Your copy should begin at the line containing "Task: Select the" and end at the last line of the records; transcribe those lines exactly and leave out every picture.

[[ INPUT MATERIAL, beginning ]]

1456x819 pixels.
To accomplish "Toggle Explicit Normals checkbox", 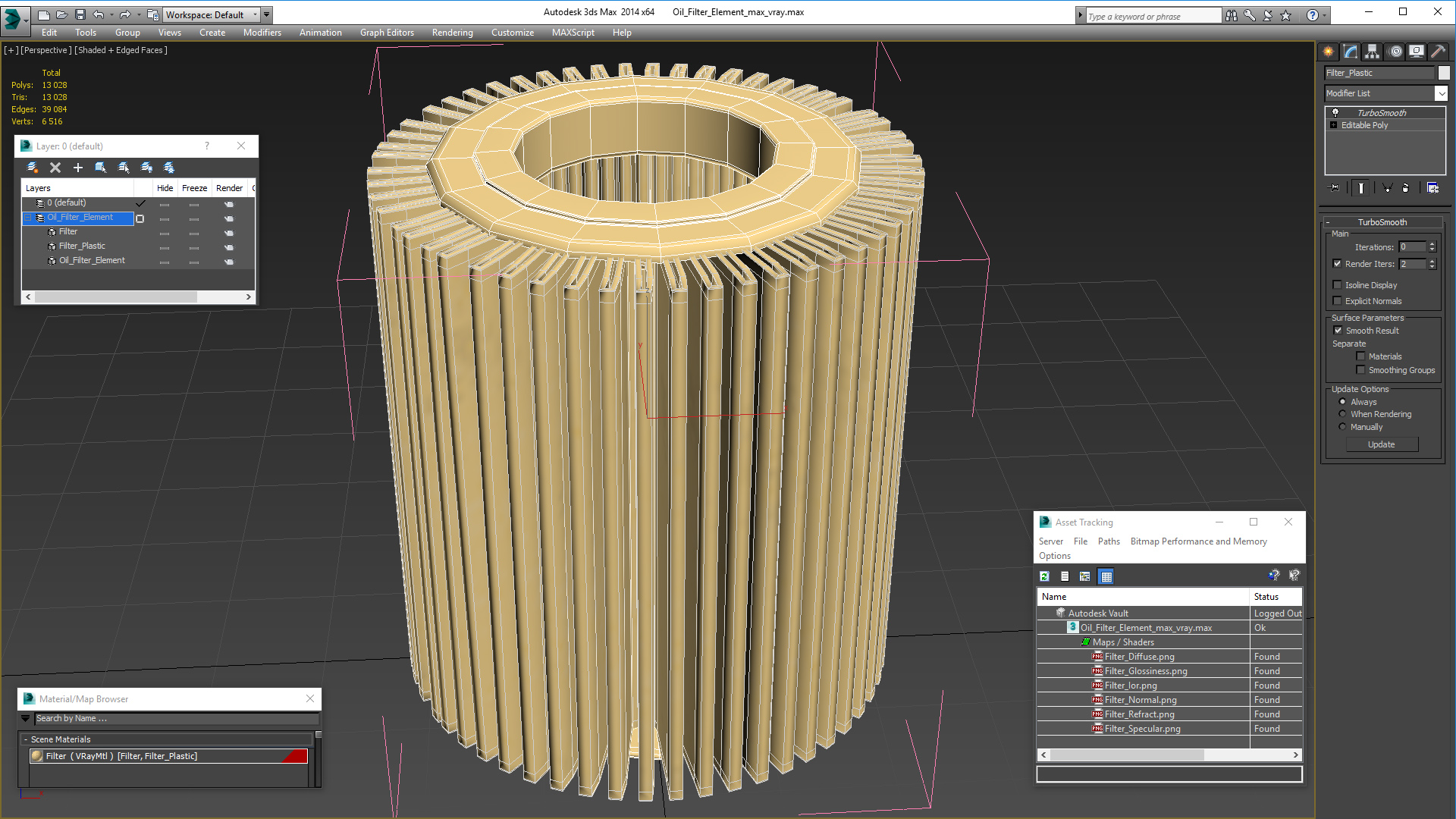I will coord(1338,301).
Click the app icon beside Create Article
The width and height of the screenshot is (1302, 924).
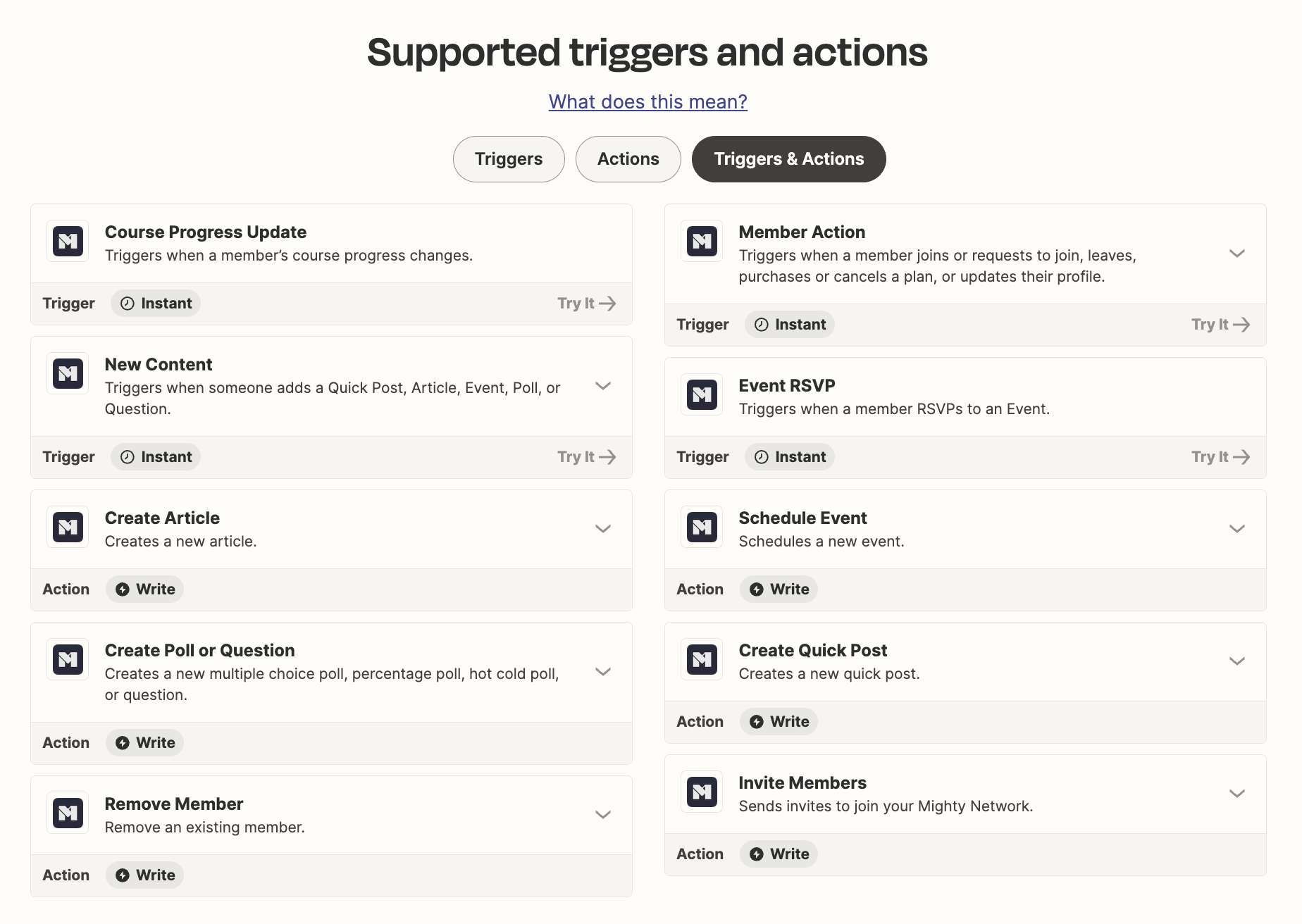tap(68, 527)
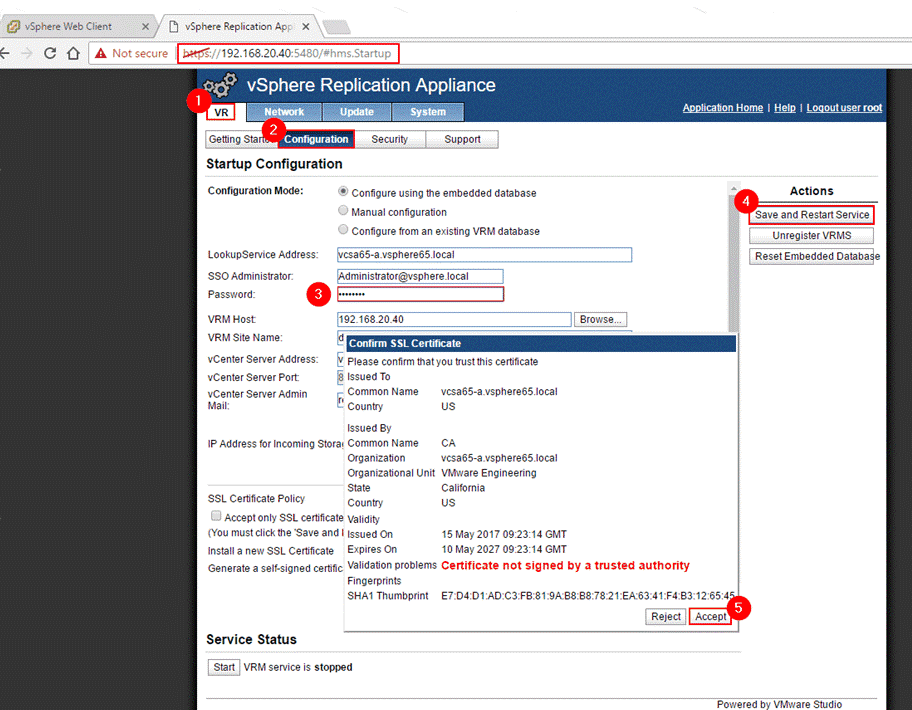Tick the Accept only SSL certificate checkbox
The width and height of the screenshot is (912, 710).
click(216, 516)
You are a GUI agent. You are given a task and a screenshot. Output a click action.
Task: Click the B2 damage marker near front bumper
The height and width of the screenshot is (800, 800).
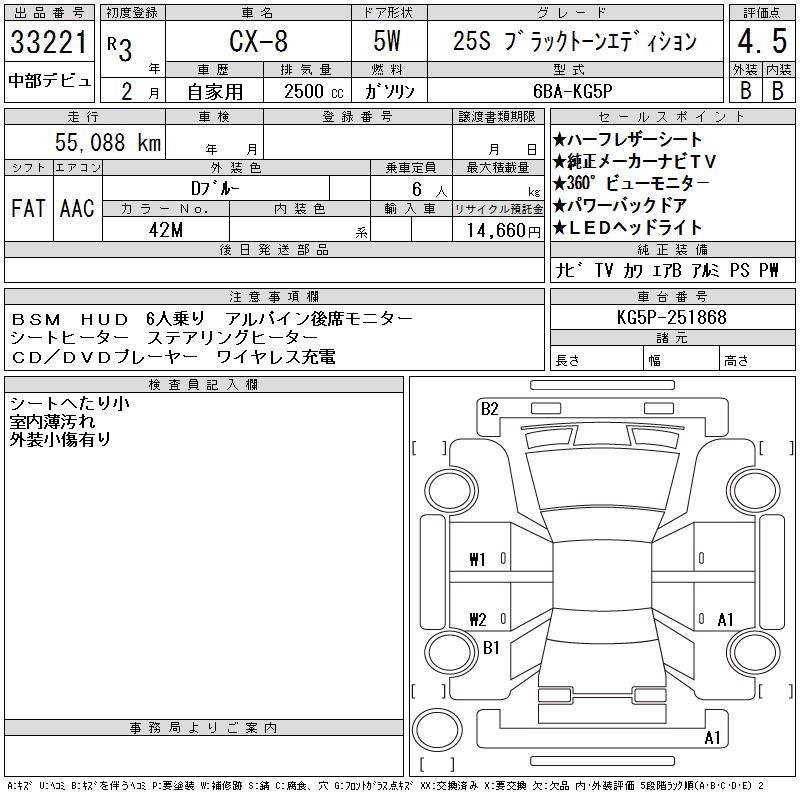point(489,408)
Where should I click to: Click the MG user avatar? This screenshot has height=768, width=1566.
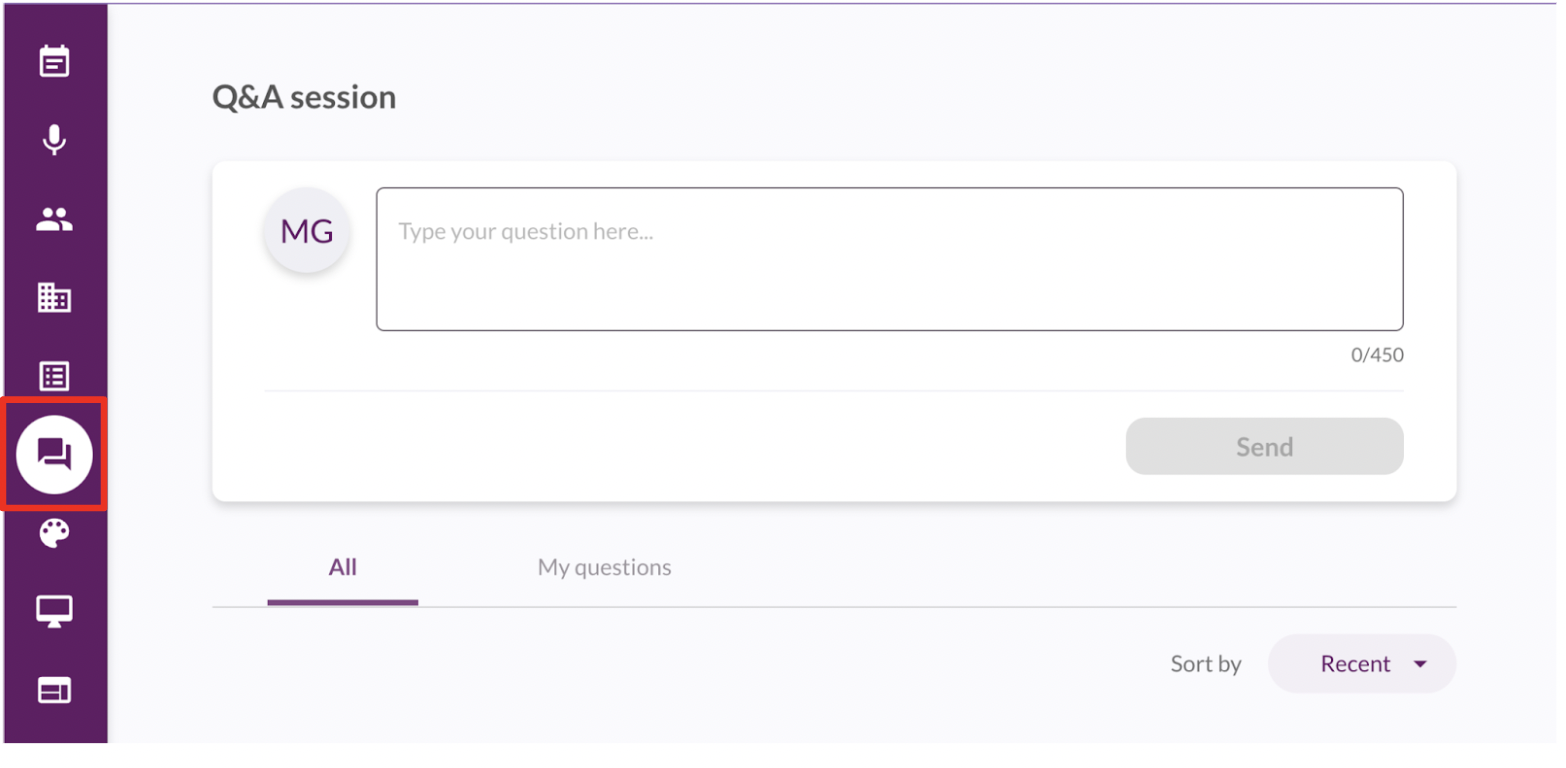pos(307,231)
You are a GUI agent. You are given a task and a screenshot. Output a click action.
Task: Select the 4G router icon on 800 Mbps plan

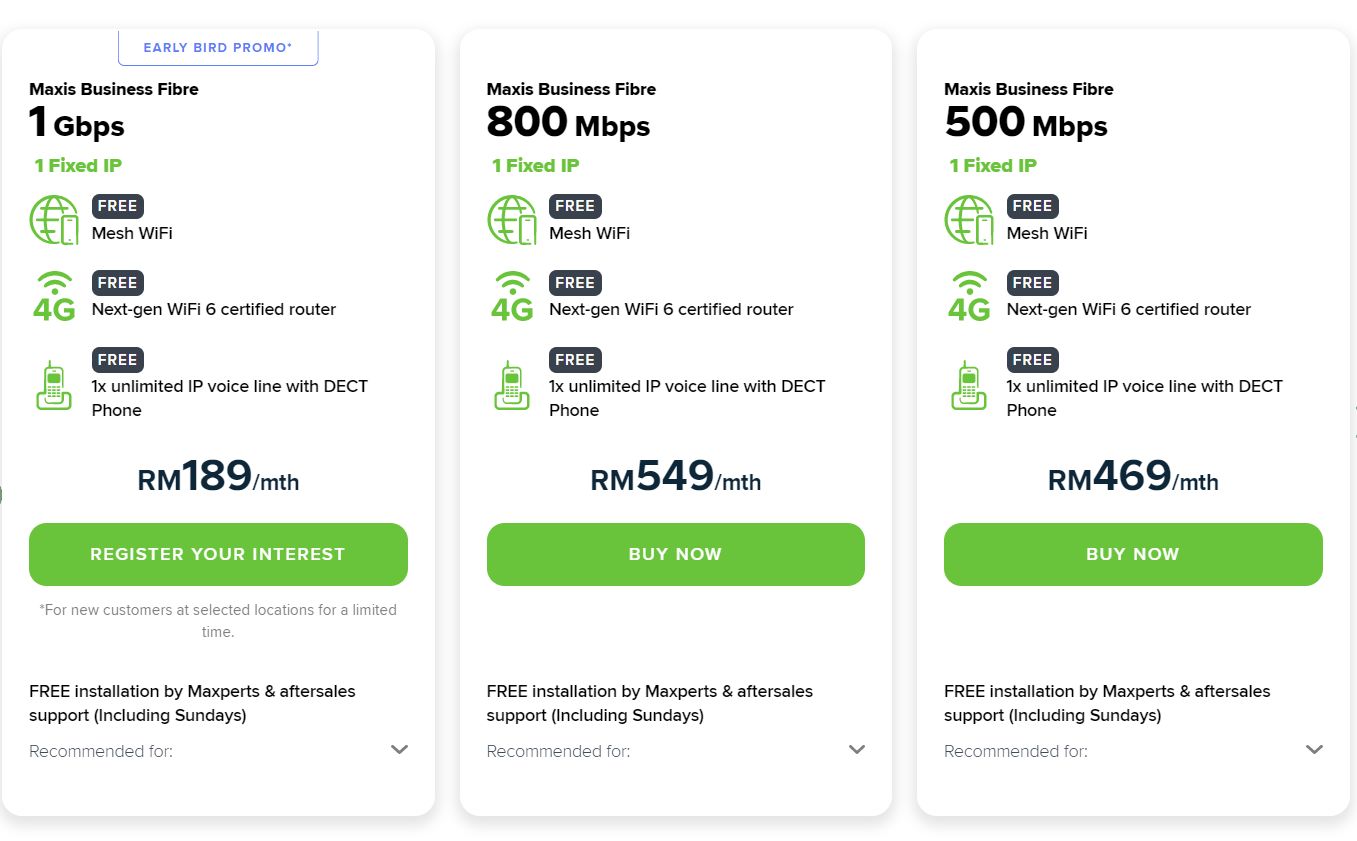point(511,296)
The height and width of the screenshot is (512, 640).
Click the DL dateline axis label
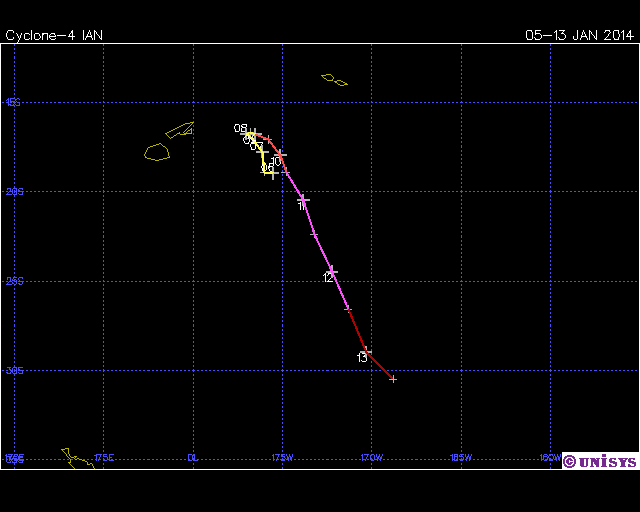tap(193, 458)
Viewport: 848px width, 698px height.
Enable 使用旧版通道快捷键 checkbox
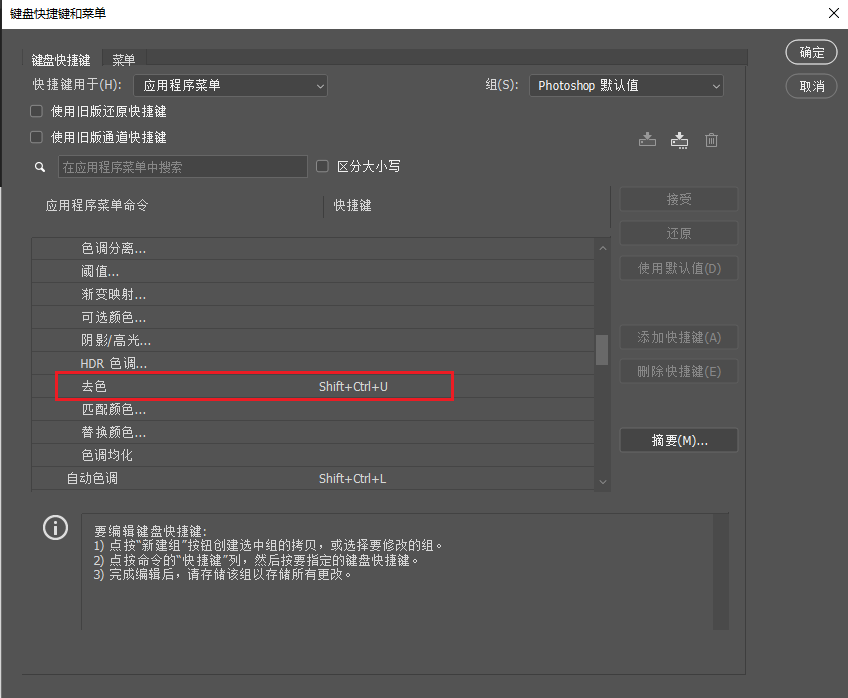point(36,137)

[[ INPUT MATERIAL, end ]]

#### ANSWER TO THE PROBLEM:
Task: Select the 4G router icon on 800 Mbps plan

point(511,296)
The height and width of the screenshot is (512, 640).
Click the DL dateline axis label
tap(193, 458)
Viewport: 848px width, 698px height.
Enable 使用旧版通道快捷键 checkbox
point(36,137)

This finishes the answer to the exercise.